Atlas Salt (TSXV:SALT; OTCQB:REMRF) has shared the results of an independent preliminary economic assessment (PEA) and updated mineral resource estimate from its 100%-owned Great Atlantic salt project, located on the west coast of Newfoundland.
According to the assessment, the project has a pre-tax internal rate of return of 22%, a net present value (with 8% discount) of $909 million and payback in just over four years after commencement of operations. Base case is reported to be 2.5 million t/y production for a 30-year mine life with a processing design to accommodate expansion up to 4.0 million t/y and capable of extending the expected mine life.
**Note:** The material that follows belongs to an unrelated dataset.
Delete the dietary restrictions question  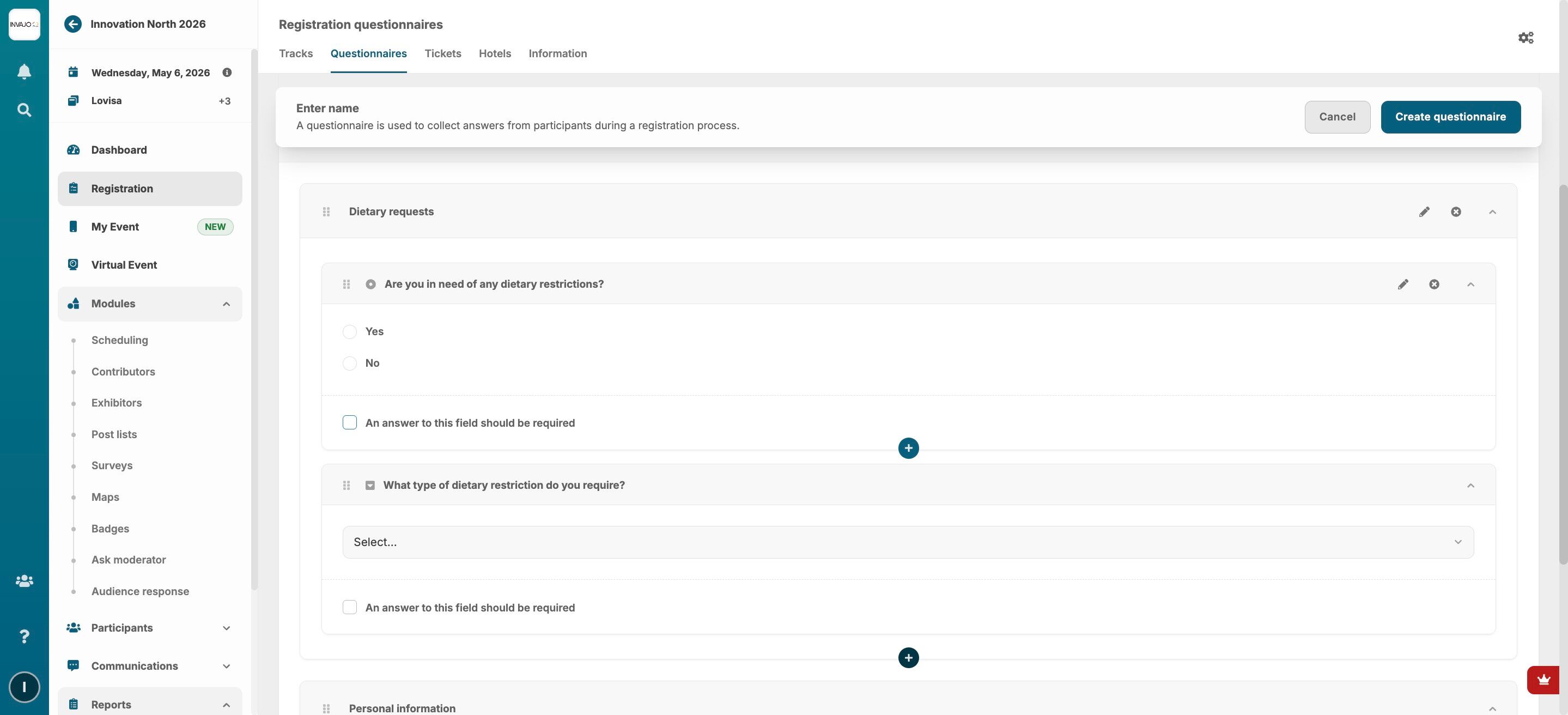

Based on 2022 fourth quarter, production costs are valued at $23.81 per tonne. According to the estimate, indicated mineral resources are 187 million tonnes at 96.4% salt and inferred mineral resources of 999 million tonnes at 95.6% salt.
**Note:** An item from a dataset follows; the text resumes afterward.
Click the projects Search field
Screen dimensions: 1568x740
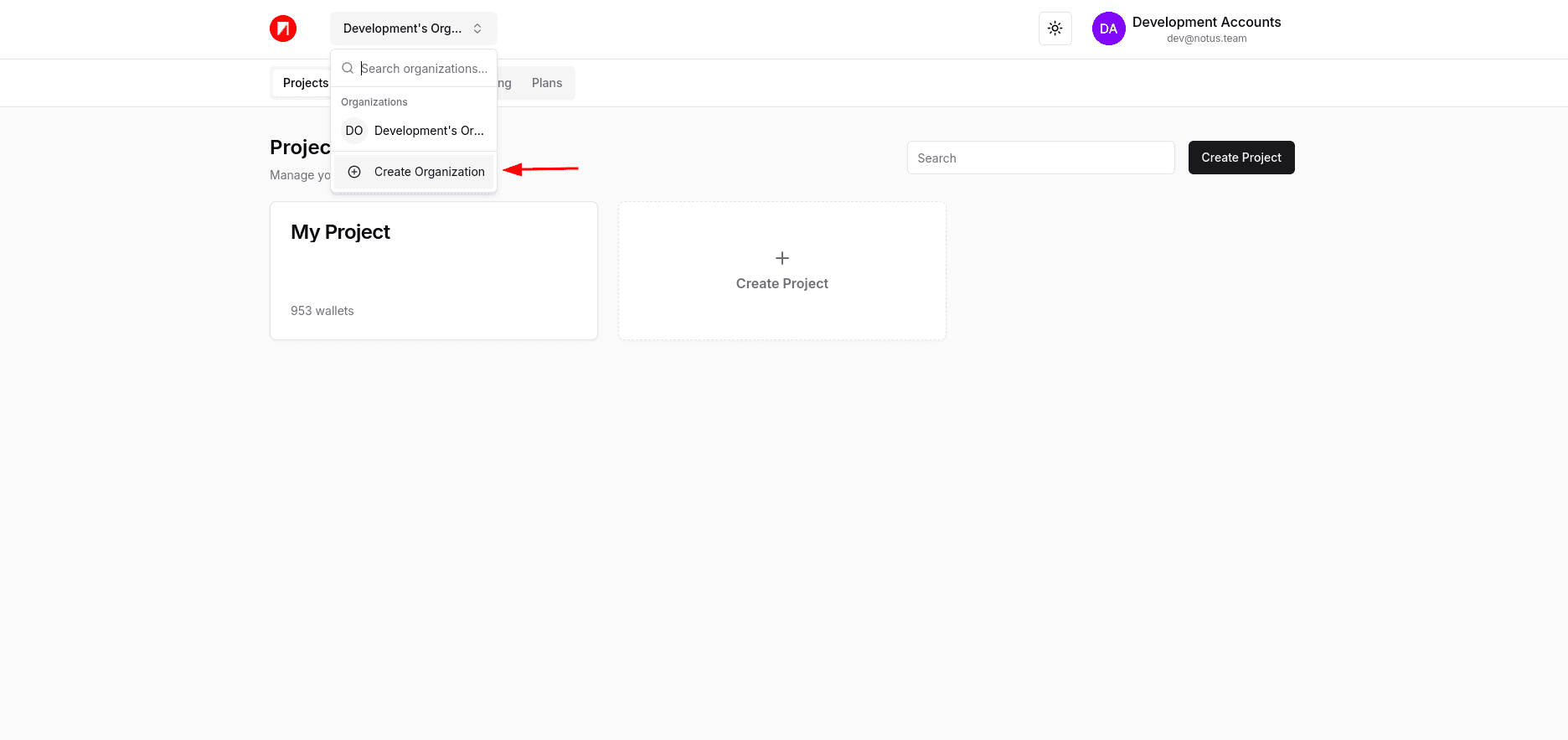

Upon completion of the PEA, Atlas intends to release a supporting NI 43-101 compliant report posted to SEDAR within 45 days of this news release. Ongoing work towards feasibility study completion include updating geological modelling based on the most recent drilling (such as drill hole CC-9, which is not incorporated into the current mineral resource estimate), continued progress in the areas of environmental baseline monitoring, and targeting completion of the feasibility study in the first half of 2023.
“In my 30+ years in this industry I have not come across a salt project as unique as Great Atlantic, given its combination of size, shallowness, and logistical advantages. This robust PEA confirms our vision for the project,” said Rowland Howe, Atlas President.